The review was driven in large part by the increasingly distant prospect of reaching the 2% inflation target the bank adopted in 2013. As if to underscore the point, the government announced on Friday, 19 March that the core consumer price index (CPI), excluding fresh food, had fallen 0.4% year-over-year in February, the seventh consecutive fall. Not unlike the BOJ’s 2016 policy review, which resulted in YCC, the BOJ’s interest-rate targeting program, and a commitment to overshoot the 2% target, the latest policy review was intended to find ways to give the bank more room to pursue accommodative monetary policies for longer on the assumption that it could still take years before the bank reaches its target.

Accordingly, while the BOJ maintained the overall structure of its policy framework, it announced several adjustments to its policies.
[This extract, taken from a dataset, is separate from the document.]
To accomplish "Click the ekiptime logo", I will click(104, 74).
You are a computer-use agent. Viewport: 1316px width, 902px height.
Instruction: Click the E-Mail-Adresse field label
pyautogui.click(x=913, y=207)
The change with the most immediate impact is the bank’s decision to drop a firm target to purchase JPY 6tn (USD 55.1bn) worth of exchange-traded funds (ETF) per year, a policy that has led the BOJ to become Japan’s single largest shareholder. While the BOJ will still have the option of purchasing up to JPY 12tn (USD 110.2bn) per year of ETFs tracking the Tokyo Stock Price Index (TOPIX) – extending a ceiling introduced in 2020 to combat the Covid-19 shock – the new policy guidance calls for the BOJ to enter market only during “times of heightened market instability.” Meanwhile, the BOJ’s new interest rate guidance maintains current targets for short-term (-0.1%) and long-term (0%) interest rates but will widen the band within which long-term rates are allowed to fluctuate to ±0.25%. This latter policy could reduce the need for the BOJ to use YCC to purchase government bonds and allow more liquidity in bond markets.
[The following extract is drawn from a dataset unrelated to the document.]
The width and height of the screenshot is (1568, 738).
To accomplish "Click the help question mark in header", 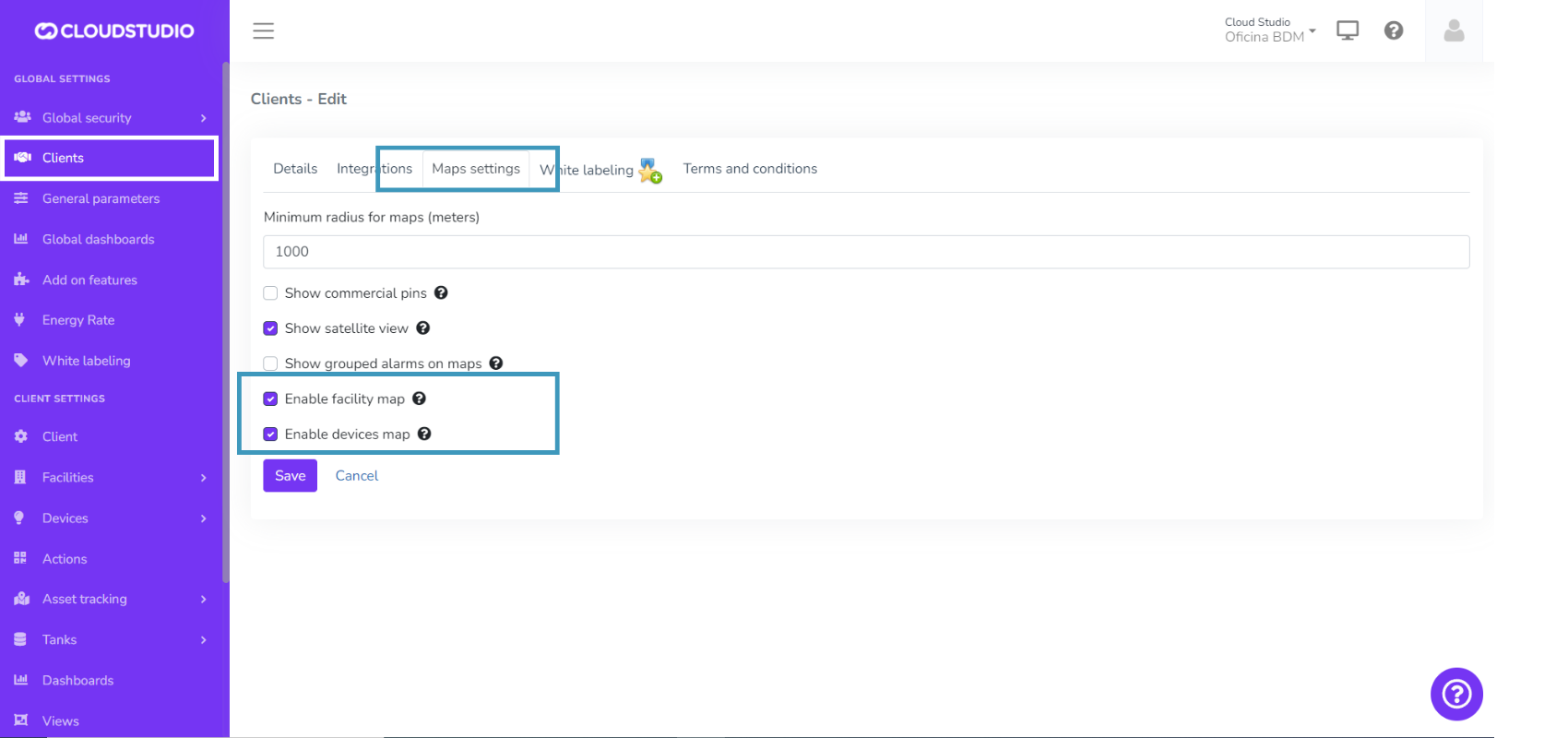I will pos(1394,30).
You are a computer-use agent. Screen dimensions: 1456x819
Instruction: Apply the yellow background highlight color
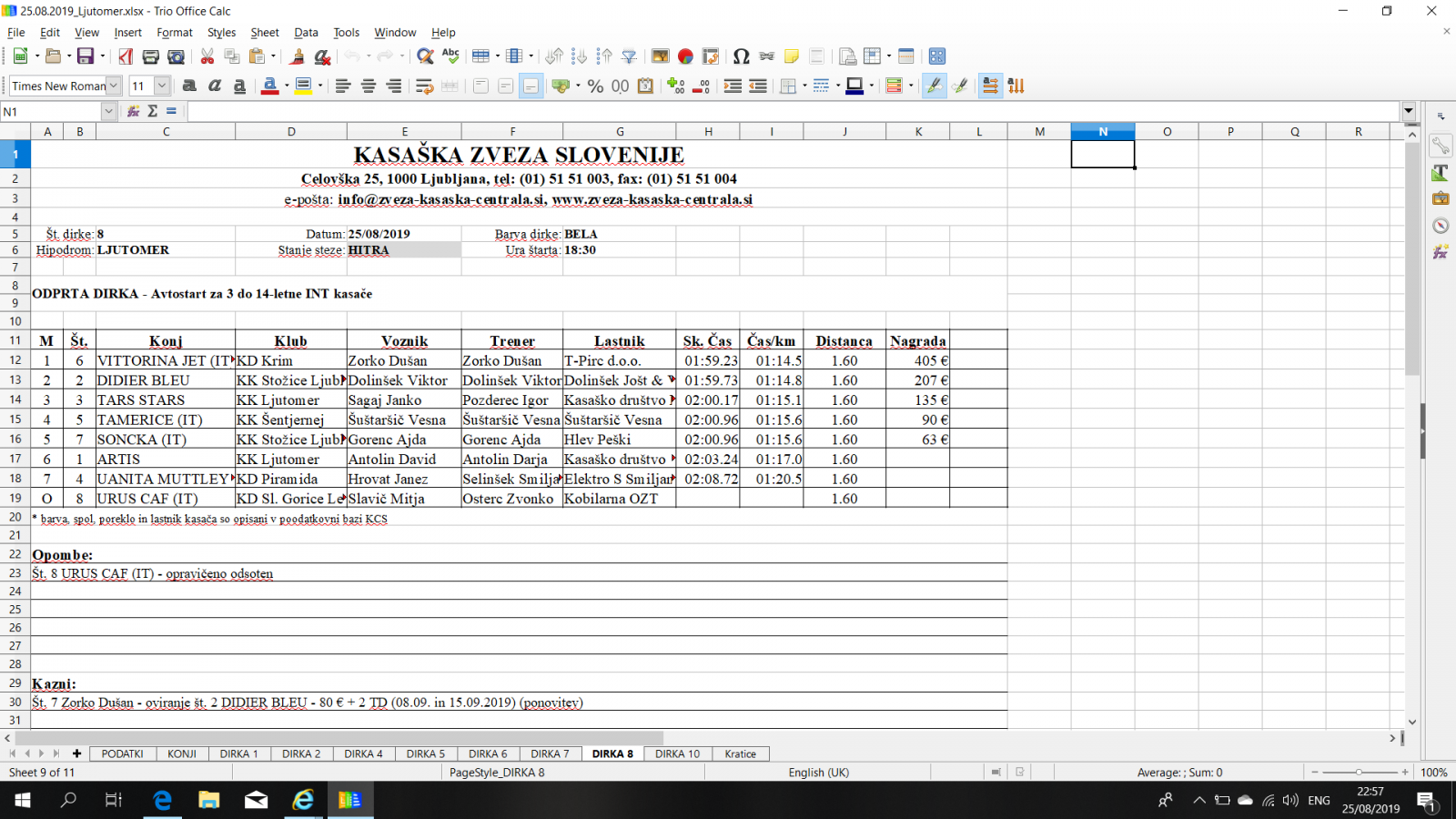303,86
In addition to these changes, the bank will also continue to buy up to JPY 12tn (USD 110.2bn) in commercial paper and corporate bonds at least through September 2021 and extend other emergency lending vehicles. It also announced a new program to help offset of interest-rate cuts on financial institution balance sheets by temporarily providing higher interest rate payments to lenders out of Covid-19 emergency funds.